The clinical lesions start with a small papule or ulcer, usually on a lower limb, but sometimes on the hands or elsewhere in the arms. Satellite lesions start if the patient scratches. Progress is very slow, over many months or even years. Eventually they either become smooth or verrucous, tumoral or nodular, with cauliflower-like warty swellings which spread over the years. They may be mistaken for hyperkeratosis or squamous cell carcinoma (Fig. 6.32). When secondary infection occurs there is often a foul discharge. The fungal infection may form large papillomatous growths involving much of the limb. The nodular pattern becomes tumorous, large, rough, and ulcerating. The fungi can be squeezed from the parakeratotic masses. The secondary infection spreads along lymphatics, with satellite lesions: eventually there will be marked fibrosis and so much lymphatic blockage that there can be elephantiasis. There is seldom any regional lymphadenopathy, nor should there be discharging sinuses, although this can occasionally happen after aspiration.

It is emphasized that this a predominantly skin and subcutaneous infection but direct spread to bone has occurred and resulted in chronic osteomyelitis. In phaeohyphomycosis, particularly when due to Cl. trichoides, cerebral abscesses may be the commonest complication: there have also been patients with infection of paranasal sinuses.
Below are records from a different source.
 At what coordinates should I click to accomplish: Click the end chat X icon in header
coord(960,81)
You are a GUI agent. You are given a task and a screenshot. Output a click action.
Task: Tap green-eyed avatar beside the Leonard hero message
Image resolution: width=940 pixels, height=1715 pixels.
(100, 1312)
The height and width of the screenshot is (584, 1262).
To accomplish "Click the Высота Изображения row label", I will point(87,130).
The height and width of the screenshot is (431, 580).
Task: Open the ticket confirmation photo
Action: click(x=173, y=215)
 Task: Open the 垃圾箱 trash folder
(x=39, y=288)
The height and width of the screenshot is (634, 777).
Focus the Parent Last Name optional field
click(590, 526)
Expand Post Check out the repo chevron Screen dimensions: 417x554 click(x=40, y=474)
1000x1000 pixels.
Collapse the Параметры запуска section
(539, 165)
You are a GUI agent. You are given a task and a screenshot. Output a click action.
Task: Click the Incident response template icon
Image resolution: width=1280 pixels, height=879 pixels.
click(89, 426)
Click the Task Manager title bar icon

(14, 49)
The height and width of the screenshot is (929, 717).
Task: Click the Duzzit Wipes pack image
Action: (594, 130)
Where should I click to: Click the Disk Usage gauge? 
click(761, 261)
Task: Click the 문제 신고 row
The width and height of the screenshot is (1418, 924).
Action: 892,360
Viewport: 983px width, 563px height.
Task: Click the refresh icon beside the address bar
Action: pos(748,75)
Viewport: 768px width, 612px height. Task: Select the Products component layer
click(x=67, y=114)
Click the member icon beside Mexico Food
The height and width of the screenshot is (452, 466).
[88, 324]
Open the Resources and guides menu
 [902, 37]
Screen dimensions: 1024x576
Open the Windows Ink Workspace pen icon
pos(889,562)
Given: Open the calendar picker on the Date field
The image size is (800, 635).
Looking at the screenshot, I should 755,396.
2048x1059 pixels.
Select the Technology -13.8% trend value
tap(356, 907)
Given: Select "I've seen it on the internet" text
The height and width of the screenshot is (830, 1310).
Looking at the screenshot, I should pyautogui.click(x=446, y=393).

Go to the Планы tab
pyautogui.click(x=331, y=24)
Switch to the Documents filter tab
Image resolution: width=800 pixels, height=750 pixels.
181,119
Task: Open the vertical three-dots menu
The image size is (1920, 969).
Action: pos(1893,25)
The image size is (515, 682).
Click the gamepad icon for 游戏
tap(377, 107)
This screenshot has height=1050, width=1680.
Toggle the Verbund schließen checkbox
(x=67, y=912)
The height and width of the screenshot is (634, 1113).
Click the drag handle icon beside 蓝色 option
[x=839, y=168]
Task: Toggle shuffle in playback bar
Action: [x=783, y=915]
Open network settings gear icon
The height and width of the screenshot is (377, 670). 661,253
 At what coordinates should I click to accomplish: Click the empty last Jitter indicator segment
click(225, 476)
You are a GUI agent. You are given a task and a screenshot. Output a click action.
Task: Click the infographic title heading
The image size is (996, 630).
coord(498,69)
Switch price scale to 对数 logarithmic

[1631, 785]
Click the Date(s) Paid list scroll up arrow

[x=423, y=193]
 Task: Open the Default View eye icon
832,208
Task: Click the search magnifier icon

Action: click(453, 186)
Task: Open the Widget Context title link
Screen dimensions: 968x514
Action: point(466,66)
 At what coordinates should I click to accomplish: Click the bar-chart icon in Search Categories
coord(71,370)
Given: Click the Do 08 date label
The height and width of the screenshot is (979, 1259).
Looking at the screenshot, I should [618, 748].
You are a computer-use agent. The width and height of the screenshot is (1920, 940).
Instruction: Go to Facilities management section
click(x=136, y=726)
In chromoblastomycosis, cerebral abscesses are rare. (Note: Cl. trichoides may have, or soon have, a different name.)

Imaging Diagnosis

The cerebral lesions are indistinguishable from any other brain abscess. Plain radiographs of the skull or paranasal sinuses are usually not helpful: CT and MR scanning can demonstrate the brain lesion, which will contrast enhance.

In the peripheral skeleton there are no characteristic changes: the pattern is that of chronic osteomyelitis with one or more central foci.

Summary

For the mycologist, chromoblastomycosis is a fertile source of debate and the allocation and reallocation of fungi into different species. For the radiologicist, it is important to know that this infection can exist, and that it is one of the many causes of cerebral abscess. For the clinician, chromoblastomycosis is a very difficult infection to treat, particularly late in the disease. For the patient, it is a chronic, slowly progressive affliction which seems never to go away and will eventually cause much pain and disability.